In all the records below, replace "computer-use agent" with "desktop automation agent" and leave everything else unchanged.

Provided material:
** START **

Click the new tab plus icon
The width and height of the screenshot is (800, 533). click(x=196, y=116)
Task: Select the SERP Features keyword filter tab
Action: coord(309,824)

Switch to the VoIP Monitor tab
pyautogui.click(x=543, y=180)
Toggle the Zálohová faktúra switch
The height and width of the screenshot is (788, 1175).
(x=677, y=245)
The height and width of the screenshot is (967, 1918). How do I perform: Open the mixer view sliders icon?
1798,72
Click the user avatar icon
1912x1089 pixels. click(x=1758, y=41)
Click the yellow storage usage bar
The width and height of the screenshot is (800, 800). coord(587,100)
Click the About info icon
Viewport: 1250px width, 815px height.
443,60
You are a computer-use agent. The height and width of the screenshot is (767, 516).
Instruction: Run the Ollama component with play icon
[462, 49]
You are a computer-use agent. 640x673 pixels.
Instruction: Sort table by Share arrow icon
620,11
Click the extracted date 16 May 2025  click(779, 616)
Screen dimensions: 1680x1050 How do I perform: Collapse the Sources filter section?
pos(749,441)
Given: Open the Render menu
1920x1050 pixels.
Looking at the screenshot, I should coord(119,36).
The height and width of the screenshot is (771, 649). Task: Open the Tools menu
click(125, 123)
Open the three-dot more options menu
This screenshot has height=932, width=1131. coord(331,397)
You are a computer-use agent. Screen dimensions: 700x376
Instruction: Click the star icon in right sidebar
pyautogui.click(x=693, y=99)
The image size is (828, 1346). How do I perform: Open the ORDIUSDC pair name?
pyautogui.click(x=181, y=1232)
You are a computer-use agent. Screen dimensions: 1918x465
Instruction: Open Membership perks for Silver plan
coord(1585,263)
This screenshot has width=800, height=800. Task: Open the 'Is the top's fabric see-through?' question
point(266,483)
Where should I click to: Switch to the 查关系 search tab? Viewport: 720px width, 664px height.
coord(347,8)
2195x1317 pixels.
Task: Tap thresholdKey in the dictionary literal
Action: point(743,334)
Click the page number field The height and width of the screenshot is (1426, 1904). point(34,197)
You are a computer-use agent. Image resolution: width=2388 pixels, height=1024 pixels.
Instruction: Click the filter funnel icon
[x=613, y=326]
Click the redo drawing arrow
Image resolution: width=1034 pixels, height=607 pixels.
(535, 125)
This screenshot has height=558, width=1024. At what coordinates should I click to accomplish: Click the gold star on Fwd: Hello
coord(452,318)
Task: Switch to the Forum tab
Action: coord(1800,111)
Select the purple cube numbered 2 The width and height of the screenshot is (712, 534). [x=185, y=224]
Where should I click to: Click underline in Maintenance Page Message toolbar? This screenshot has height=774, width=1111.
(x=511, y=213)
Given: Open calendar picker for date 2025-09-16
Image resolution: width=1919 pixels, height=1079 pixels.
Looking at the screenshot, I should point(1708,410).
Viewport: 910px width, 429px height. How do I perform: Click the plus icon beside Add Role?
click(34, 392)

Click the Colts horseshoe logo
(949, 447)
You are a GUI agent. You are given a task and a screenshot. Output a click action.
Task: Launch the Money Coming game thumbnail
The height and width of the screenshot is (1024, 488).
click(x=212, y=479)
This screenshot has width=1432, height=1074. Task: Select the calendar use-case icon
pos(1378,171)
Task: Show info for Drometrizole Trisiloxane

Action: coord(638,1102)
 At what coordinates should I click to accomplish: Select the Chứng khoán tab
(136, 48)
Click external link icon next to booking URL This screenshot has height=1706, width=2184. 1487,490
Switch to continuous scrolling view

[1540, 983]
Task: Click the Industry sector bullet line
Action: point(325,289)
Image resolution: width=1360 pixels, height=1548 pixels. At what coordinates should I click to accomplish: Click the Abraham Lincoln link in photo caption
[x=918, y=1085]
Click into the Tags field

** END **

Response:
Click the new tab plus icon
The width and height of the screenshot is (800, 533). click(x=196, y=116)
Task: Select the SERP Features keyword filter tab
Action: coord(309,824)

Switch to the VoIP Monitor tab
pyautogui.click(x=543, y=180)
Toggle the Zálohová faktúra switch
The height and width of the screenshot is (788, 1175).
(x=677, y=245)
The height and width of the screenshot is (967, 1918). How do I perform: Open the mixer view sliders icon?
1798,72
Click the user avatar icon
1912x1089 pixels. click(x=1758, y=41)
Click the yellow storage usage bar
The width and height of the screenshot is (800, 800). coord(587,100)
Click the About info icon
Viewport: 1250px width, 815px height.
443,60
You are a desktop automation agent. The height and width of the screenshot is (767, 516).
Instruction: Run the Ollama component with play icon
[462, 49]
You are a desktop automation agent. 640x673 pixels.
Instruction: Sort table by Share arrow icon
620,11
Click the extracted date 16 May 2025  click(779, 616)
Screen dimensions: 1680x1050 How do I perform: Collapse the Sources filter section?
pos(749,441)
Given: Open the Render menu
1920x1050 pixels.
Looking at the screenshot, I should coord(119,36).
The height and width of the screenshot is (771, 649). Task: Open the Tools menu
click(125, 123)
Open the three-dot more options menu
This screenshot has height=932, width=1131. coord(331,397)
You are a desktop automation agent. Screen dimensions: 700x376
Instruction: Click the star icon in right sidebar
pyautogui.click(x=693, y=99)
The image size is (828, 1346). How do I perform: Open the ORDIUSDC pair name?
pyautogui.click(x=181, y=1232)
You are a desktop automation agent. Screen dimensions: 1918x465
Instruction: Open Membership perks for Silver plan
coord(1585,263)
This screenshot has width=800, height=800. Task: Open the 'Is the top's fabric see-through?' question
point(266,483)
Where should I click to: Switch to the 查关系 search tab? Viewport: 720px width, 664px height.
coord(347,8)
2195x1317 pixels.
Task: Tap thresholdKey in the dictionary literal
Action: point(743,334)
Click the page number field The height and width of the screenshot is (1426, 1904). point(34,197)
You are a desktop automation agent. Image resolution: width=2388 pixels, height=1024 pixels.
Instruction: Click the filter funnel icon
[x=613, y=326]
Click the redo drawing arrow
Image resolution: width=1034 pixels, height=607 pixels.
(535, 125)
This screenshot has height=558, width=1024. At what coordinates should I click to accomplish: Click the gold star on Fwd: Hello
coord(452,318)
Task: Switch to the Forum tab
Action: coord(1800,111)
Select the purple cube numbered 2 The width and height of the screenshot is (712, 534). [x=185, y=224]
Where should I click to: Click underline in Maintenance Page Message toolbar? This screenshot has height=774, width=1111.
(x=511, y=213)
Given: Open calendar picker for date 2025-09-16
Image resolution: width=1919 pixels, height=1079 pixels.
Looking at the screenshot, I should point(1708,410).
Viewport: 910px width, 429px height. How do I perform: Click the plus icon beside Add Role?
click(34, 392)

Click the Colts horseshoe logo
(949, 447)
You are a GUI agent. You are given a task and a screenshot. Output a click action.
Task: Launch the Money Coming game thumbnail
The height and width of the screenshot is (1024, 488).
click(x=212, y=479)
This screenshot has width=1432, height=1074. Task: Select the calendar use-case icon
pos(1378,171)
Task: Show info for Drometrizole Trisiloxane

Action: coord(638,1102)
 At what coordinates should I click to accomplish: Select the Chứng khoán tab
(136, 48)
Click external link icon next to booking URL This screenshot has height=1706, width=2184. 1487,490
Switch to continuous scrolling view

[1540, 983]
Task: Click the Industry sector bullet line
Action: point(325,289)
Image resolution: width=1360 pixels, height=1548 pixels. At what coordinates should I click to accomplish: Click the Abraham Lincoln link in photo caption
[x=918, y=1085]
Click into the Tags field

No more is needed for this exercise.